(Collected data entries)
==========
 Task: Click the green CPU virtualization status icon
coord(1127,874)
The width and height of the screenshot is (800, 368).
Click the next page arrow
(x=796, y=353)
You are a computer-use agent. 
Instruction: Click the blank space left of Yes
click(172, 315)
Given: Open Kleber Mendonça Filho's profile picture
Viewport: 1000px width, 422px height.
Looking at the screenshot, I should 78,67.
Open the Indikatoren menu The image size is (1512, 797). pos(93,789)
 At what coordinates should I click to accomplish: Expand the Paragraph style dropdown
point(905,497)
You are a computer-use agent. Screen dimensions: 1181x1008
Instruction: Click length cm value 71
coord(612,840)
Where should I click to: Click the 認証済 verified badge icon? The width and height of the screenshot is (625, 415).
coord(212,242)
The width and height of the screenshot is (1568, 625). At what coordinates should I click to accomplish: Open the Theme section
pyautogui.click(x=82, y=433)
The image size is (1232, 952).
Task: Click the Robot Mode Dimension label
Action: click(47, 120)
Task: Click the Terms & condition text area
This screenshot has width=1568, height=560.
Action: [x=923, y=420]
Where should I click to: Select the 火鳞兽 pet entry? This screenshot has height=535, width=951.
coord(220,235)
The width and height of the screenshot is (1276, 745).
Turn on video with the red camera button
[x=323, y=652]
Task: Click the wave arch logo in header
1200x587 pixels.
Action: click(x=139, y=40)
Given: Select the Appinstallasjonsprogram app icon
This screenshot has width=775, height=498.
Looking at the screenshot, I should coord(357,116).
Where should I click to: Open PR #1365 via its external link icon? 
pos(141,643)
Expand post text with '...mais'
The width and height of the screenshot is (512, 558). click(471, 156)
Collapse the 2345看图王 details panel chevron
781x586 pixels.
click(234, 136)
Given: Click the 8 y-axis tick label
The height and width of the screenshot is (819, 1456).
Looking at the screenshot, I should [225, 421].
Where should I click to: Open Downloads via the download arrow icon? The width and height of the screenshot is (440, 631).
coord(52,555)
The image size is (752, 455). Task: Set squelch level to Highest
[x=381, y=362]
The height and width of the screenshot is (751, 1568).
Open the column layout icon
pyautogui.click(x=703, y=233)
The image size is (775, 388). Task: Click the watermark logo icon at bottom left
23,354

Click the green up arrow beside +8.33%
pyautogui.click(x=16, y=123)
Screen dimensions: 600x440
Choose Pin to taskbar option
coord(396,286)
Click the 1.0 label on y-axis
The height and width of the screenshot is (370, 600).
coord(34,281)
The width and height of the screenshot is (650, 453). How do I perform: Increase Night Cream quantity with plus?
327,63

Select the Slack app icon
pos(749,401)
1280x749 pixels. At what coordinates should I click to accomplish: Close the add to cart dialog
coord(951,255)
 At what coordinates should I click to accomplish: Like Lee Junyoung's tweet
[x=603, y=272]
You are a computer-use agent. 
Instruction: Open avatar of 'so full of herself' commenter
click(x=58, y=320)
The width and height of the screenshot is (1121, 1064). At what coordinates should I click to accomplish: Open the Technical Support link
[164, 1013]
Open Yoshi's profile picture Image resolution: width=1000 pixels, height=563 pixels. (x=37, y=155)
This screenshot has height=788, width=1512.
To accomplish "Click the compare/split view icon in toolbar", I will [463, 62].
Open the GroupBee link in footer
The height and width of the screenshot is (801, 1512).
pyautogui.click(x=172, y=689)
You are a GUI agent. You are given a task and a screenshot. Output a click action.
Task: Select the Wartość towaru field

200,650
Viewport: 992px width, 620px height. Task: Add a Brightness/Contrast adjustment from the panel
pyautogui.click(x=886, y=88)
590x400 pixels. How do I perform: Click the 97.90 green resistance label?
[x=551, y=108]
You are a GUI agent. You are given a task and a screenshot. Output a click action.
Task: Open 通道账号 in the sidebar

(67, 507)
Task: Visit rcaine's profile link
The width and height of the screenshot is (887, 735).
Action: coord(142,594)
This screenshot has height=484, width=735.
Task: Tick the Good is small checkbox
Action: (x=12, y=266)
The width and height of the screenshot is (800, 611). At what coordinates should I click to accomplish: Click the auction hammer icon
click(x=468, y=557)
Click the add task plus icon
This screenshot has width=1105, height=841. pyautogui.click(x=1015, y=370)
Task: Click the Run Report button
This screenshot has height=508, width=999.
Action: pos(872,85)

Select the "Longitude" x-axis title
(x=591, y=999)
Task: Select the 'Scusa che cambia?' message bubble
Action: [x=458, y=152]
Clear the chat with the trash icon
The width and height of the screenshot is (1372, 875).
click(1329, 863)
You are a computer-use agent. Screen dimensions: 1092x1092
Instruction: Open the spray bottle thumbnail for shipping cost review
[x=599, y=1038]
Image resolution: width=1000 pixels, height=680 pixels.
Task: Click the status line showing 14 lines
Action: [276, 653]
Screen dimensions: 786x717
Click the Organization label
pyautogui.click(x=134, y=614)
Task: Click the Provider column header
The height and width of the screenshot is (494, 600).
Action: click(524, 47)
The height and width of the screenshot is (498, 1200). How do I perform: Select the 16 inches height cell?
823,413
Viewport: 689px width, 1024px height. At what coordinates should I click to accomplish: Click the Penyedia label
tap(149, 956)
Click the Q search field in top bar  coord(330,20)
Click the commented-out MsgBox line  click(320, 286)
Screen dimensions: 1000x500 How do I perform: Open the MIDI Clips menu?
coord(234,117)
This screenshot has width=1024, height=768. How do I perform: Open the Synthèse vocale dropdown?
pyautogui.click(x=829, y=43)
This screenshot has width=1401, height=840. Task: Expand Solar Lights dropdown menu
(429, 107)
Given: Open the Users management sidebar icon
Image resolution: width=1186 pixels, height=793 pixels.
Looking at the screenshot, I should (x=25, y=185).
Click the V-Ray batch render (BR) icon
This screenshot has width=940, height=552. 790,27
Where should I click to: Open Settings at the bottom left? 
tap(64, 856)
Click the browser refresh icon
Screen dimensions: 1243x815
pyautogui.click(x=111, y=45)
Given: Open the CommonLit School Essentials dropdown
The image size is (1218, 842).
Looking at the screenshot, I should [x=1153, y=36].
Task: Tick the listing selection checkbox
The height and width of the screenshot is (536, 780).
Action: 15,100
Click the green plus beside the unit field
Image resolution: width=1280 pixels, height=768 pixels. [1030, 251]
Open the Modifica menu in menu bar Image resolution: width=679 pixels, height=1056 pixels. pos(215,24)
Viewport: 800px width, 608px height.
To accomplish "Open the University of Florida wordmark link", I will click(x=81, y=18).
==========
* WHAT TO DO:
Which lines of the records contain "picture"? Show each of them.

* REPLY:
Given: Open Kleber Mendonça Filho's profile picture
Open Yoshi's profile picture Image resolution: width=1000 pixels, height=563 pixels. (x=37, y=155)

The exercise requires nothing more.